Comme élément d’influence germanique en Russie, il faut compter, de plus, toute une population d’immigrés allemands, parlant la langue allemande, gardant la tradition allemande et qui ne compte pas moins de 2 millions de personnes, installées dans les Provinces baltiques, dans l’Ukraine et dans la vallée inférieure de la Volga.

Enfin et surtout, il y a les « barons baltes, » qui ont accaparé peu à peu toutes les hautes charges de Cour, tous les premiers emplois de l’armée, de l’administration et de la diplomatie. Depuis cent cinquante ans, la caste féodale des Provinces baltiques a fourni au tsarisme ses plus dévoués serviteurs, ses plus redoutables agents de réaction.

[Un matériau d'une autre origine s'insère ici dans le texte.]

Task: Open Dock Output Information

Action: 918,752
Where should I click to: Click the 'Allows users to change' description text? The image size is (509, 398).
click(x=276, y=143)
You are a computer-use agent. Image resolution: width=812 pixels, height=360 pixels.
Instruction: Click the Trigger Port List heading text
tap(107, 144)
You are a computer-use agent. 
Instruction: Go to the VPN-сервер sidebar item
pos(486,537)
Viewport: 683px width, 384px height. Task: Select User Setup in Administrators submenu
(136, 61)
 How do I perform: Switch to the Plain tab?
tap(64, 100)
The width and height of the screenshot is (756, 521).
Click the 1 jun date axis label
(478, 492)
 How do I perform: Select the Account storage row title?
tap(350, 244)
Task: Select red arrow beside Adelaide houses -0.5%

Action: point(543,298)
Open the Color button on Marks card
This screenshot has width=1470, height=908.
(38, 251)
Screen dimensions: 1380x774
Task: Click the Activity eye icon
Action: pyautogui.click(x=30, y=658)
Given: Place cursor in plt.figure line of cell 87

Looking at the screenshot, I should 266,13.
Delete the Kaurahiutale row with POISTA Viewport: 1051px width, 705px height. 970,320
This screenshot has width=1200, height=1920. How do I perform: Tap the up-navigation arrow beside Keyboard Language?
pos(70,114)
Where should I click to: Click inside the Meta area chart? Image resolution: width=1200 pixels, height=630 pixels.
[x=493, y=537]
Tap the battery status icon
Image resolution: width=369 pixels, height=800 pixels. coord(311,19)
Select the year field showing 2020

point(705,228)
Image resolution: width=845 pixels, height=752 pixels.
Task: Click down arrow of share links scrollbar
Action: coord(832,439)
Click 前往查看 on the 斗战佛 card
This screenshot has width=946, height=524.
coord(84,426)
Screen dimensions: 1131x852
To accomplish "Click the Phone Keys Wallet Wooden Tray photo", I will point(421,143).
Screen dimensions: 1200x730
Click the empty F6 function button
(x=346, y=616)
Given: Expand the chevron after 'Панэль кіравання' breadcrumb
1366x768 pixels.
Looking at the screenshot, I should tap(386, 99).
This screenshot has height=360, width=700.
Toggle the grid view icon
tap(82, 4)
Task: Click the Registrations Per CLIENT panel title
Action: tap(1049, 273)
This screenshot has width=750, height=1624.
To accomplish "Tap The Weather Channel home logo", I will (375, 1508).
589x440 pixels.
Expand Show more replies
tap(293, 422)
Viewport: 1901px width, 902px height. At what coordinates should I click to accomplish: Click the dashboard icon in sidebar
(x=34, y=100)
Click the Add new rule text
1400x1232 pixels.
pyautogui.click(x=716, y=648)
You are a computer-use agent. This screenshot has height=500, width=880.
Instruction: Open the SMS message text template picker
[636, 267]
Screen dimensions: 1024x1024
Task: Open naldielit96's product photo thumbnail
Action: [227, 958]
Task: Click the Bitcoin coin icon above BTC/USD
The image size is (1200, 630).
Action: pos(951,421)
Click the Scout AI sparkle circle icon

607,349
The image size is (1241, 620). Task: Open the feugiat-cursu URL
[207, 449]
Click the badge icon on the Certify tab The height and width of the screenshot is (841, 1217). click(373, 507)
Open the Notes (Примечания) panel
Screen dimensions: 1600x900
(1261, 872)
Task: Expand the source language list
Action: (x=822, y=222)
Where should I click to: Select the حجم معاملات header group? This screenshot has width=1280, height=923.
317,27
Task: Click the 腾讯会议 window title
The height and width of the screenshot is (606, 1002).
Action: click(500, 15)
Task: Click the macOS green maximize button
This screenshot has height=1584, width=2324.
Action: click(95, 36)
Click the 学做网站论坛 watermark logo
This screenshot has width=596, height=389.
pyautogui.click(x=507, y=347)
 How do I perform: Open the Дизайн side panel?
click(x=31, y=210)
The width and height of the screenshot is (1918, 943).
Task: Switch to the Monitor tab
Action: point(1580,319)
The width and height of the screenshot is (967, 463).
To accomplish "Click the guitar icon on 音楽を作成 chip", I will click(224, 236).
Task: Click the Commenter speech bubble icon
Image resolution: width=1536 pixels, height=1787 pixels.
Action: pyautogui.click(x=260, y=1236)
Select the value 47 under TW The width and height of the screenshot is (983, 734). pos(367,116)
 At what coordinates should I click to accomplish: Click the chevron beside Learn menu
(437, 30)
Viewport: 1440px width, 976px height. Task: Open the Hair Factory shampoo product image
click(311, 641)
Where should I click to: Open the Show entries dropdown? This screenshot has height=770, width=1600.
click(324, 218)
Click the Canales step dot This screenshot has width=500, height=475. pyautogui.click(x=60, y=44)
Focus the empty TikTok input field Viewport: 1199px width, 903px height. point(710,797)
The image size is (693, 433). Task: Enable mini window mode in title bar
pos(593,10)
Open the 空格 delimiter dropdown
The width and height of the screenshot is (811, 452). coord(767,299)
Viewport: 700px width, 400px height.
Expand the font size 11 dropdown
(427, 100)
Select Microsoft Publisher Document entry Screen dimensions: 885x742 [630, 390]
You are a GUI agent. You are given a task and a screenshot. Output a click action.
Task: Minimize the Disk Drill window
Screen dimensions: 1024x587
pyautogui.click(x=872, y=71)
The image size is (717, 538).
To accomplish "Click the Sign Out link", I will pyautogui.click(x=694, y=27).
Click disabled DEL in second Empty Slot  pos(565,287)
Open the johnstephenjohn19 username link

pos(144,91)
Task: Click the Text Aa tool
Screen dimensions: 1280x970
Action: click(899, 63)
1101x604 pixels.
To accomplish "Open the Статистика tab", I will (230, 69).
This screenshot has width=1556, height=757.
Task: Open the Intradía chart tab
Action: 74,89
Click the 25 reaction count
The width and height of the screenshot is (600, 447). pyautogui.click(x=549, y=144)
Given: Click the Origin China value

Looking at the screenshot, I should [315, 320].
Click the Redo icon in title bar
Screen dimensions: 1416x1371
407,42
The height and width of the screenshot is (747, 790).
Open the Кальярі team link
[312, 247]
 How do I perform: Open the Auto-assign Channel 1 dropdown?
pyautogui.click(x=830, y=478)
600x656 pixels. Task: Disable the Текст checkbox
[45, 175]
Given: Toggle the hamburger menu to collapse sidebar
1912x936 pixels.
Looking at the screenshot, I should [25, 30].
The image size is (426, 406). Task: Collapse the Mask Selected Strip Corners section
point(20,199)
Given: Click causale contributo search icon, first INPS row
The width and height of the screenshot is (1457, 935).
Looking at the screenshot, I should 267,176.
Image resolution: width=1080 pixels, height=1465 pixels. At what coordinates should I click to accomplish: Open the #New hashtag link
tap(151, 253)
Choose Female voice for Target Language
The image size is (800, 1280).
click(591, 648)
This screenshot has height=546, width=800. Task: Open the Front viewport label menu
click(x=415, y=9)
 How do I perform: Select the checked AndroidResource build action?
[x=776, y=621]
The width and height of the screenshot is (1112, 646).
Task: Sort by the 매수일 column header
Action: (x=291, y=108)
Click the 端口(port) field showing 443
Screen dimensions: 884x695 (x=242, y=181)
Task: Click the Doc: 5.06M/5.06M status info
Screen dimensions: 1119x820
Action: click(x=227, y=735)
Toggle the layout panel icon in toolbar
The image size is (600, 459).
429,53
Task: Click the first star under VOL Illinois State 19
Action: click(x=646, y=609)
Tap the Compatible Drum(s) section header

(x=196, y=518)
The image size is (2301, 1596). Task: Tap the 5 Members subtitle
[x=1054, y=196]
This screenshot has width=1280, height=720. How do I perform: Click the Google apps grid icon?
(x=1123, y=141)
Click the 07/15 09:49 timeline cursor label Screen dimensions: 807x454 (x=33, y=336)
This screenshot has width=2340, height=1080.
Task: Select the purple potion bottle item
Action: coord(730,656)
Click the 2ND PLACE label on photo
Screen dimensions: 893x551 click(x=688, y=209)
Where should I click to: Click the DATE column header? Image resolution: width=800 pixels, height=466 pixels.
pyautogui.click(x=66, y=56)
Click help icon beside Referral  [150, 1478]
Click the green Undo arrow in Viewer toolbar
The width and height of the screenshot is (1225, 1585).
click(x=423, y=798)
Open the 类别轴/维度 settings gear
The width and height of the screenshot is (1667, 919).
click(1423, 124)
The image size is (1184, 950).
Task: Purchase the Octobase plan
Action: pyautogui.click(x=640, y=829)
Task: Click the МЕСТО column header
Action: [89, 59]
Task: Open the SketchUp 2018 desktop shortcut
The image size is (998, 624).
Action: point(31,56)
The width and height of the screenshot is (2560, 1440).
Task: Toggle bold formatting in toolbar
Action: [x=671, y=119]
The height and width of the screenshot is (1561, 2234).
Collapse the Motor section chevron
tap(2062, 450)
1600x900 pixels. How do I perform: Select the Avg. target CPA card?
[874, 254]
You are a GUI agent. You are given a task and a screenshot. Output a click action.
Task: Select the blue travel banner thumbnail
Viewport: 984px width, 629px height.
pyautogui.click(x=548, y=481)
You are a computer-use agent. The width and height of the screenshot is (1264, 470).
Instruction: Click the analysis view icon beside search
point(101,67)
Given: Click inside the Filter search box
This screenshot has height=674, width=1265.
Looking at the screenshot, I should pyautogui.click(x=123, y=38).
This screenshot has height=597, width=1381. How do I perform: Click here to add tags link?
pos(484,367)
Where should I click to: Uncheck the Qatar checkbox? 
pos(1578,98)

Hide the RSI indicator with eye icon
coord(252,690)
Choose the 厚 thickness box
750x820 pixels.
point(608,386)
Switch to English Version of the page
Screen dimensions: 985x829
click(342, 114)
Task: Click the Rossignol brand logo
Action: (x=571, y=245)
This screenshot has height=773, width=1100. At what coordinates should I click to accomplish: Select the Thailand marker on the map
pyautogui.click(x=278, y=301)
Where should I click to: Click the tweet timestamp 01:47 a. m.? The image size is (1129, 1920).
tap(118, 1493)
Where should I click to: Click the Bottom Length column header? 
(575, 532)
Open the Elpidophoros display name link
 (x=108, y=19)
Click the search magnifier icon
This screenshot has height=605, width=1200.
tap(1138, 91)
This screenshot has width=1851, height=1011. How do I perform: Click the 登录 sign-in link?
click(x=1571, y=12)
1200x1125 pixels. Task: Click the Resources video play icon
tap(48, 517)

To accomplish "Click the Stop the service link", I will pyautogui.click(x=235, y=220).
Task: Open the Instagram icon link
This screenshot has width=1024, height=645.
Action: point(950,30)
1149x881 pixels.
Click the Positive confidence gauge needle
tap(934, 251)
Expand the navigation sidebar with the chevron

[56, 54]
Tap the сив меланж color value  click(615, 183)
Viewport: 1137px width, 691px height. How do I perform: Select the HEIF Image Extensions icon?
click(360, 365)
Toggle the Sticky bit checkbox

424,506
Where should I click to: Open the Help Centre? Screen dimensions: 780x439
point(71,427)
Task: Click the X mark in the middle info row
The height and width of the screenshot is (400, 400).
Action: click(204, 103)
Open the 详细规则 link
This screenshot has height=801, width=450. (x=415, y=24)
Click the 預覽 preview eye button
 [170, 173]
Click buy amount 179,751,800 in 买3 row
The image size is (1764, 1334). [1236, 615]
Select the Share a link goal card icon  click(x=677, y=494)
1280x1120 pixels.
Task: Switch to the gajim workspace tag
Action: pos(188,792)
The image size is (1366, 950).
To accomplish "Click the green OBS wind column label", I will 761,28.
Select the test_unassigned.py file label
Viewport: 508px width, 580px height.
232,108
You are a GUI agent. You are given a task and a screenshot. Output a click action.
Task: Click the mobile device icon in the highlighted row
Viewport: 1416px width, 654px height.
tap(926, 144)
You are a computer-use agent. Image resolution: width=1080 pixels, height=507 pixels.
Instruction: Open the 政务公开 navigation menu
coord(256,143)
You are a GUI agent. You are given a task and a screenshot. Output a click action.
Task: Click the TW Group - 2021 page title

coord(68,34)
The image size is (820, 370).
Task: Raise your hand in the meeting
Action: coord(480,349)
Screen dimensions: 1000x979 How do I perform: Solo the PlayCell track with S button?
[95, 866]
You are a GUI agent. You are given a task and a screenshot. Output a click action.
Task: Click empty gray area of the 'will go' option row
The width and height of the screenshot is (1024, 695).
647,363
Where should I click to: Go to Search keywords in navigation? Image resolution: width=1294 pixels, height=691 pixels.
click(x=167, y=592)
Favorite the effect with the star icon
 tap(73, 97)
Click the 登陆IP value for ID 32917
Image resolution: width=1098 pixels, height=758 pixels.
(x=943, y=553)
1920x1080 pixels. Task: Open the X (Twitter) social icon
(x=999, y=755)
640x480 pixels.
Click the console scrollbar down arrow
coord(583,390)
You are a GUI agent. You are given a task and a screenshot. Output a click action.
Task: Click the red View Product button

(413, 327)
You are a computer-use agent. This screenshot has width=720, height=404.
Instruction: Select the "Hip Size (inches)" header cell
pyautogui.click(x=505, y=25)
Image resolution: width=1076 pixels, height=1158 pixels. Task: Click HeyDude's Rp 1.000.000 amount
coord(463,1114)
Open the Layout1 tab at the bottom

C’est la noblesse balte qui a fait triompher l’absolutisme autocratique, en écrasant l’insurrection de décembre 1825 ; c’est elle qui a dirigé les répressions, à chaque réveil de l’esprit libéral ou révolutionnaire ; c’est elle qui a le plus contribué à faire de l’État russe une grande bureaucratie policière, où se combinent, dans un amalgame étrange, les procédés du despotisme tartare et les méthodes de la discipline prussienne ; c’est elle qui constitue la principale armature du régime.

Pour mesurer l’aversion que les « barons baltes » inspirent aux vrais Russes, je n’ai qu’à écouter le maître des cérémonies, W… avec qui je suis en confiance et dont le nationalisme outrancier m’amuse. Étant venu me voir hier pour une affaire de service, il a déblatéré, avec plus de passion encore que de coutume, contre les Allemands de la Cour, — le comte Fréedericksz, qui est ministre de la Maison Impériale, le baron Korff, qui est Grand-Maître des Cérémonies, le général de Grünewaldt, qui est Grand-Écuyer, le comte Benckendorff, qui est Grand-Maréchal, et tous les Meyendorff, Budberg, Heyden, Stackelberg, Nieroth, Kotzebue, Knorring, etc. qui encombrent les palais impériaux. Il a conclu, en soulignant ses mots d’un geste expressif :

— Après la guerre, nous tordrons le cou à tous les barons baltes.